Monitoring of HIV viral load in patients on combination antiretroviral therapy (ART) is not generally available in resource-limited settings. We examined the cost-effectiveness of qualitative point-of-care viral load tests (POC-VL) in sub-Saharan Africa.
Mathematical model based on longitudinal data from the Gugulethu and Khayelitsha township ART programmes in Cape Town, South Africa.
Cohorts of patients on ART monitored by POC-VL, CD4 cell count or clinically were simulated. Scenario A considered the more accurate detection of treatment failure with POC-VL only, and scenario B also considered the effect on HIV transmission. Scenario C further assumed that the risk of virologic failure is halved with POC-VL due to improved adherence. We estimated the change in costs per quality-adjusted life-year gained (incremental cost-effectiveness ratios, ICERs) of POC-VL compared with CD4 and clinical monitoring.

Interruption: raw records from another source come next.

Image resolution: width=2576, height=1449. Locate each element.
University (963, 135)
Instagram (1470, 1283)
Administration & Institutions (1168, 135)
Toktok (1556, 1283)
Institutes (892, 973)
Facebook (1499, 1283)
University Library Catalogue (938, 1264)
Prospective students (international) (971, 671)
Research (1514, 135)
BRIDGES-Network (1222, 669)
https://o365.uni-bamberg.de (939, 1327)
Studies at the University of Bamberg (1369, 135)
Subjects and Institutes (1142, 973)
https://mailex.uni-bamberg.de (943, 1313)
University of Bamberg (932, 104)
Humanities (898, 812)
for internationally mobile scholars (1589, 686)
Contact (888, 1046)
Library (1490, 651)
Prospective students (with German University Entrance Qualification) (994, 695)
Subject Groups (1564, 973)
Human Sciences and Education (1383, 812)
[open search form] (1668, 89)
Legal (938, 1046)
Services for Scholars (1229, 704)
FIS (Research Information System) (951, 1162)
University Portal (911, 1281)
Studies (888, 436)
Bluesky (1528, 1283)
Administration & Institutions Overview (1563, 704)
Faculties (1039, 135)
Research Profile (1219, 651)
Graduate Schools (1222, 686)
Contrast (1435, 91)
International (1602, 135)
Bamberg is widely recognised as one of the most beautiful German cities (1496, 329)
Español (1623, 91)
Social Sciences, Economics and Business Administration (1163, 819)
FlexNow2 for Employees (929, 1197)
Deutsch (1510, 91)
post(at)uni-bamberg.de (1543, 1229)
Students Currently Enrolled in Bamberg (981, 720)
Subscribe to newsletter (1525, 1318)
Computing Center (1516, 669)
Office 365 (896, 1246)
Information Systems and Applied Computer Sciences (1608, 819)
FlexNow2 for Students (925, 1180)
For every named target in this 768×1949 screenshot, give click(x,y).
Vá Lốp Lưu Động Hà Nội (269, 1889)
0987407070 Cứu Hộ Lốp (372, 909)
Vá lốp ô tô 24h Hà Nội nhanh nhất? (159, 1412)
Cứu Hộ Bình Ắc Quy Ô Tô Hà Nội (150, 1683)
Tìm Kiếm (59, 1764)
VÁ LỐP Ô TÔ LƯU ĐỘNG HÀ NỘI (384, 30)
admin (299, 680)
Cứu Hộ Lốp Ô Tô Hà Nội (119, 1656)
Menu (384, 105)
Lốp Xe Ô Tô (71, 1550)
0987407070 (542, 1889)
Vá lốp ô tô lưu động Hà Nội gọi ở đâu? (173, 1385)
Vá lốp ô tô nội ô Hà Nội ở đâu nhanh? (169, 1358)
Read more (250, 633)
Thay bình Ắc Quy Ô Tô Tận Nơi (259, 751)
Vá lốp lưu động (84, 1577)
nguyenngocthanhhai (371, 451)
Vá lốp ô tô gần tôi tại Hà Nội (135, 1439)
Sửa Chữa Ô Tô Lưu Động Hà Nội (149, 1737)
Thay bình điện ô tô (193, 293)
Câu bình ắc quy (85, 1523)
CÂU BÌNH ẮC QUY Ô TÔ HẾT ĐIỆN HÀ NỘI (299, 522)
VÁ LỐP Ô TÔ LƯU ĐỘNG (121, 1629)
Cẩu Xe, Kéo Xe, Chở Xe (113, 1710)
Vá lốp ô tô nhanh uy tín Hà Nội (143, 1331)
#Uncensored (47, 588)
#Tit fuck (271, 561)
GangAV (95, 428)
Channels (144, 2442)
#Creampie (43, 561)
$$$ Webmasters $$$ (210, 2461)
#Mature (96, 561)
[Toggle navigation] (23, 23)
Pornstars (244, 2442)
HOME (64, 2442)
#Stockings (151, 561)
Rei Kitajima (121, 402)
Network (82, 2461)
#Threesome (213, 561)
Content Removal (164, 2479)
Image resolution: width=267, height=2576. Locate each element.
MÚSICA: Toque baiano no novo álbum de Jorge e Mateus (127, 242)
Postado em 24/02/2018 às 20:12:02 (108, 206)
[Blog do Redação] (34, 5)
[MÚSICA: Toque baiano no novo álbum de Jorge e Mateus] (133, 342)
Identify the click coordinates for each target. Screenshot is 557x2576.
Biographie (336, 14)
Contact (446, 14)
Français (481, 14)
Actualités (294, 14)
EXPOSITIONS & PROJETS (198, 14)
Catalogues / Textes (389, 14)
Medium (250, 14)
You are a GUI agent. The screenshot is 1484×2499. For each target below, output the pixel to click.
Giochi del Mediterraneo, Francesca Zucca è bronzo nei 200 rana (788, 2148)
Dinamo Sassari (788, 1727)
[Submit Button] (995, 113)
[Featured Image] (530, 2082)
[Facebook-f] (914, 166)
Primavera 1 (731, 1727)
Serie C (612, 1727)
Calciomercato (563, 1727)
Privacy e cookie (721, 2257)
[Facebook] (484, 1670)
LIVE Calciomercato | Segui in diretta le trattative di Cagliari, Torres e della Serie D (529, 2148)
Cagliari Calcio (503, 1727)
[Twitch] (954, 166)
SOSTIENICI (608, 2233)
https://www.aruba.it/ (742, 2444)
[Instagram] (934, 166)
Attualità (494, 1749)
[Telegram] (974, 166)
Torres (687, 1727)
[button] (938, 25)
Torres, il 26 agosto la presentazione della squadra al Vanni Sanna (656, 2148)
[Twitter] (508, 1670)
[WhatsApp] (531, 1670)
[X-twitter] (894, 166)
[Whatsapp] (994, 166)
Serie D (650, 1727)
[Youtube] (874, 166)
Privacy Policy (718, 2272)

POC-VL tests with detection limits less than 1000 copies/ml increased costs due to unnecessary switches to second-line ART, without improving survival. Assuming POC-VL unit costs between US$5 and US$20 and detection limits between 1000 and 10 000 copies/ml, the ICER of POC-VL was US$4010–US$9230 compared with clinical and US$5960–US$25540 compared with CD4 cell count monitoring. In Scenario B, the corresponding ICERs were US$2450–US$5830 and US$2230–US$10380. In Scenario C, the ICER ranged between US$960 and US$2500 compared with clinical monitoring and between cost-saving and US$2460 compared with CD4 monitoring.
The cost-effectiveness of POC-VL for monitoring ART is improved by a higher detection limit, by taking the reduction in new HIV infections into account and assuming that failure of first-line ART is reduced due to targeted adherence counselling.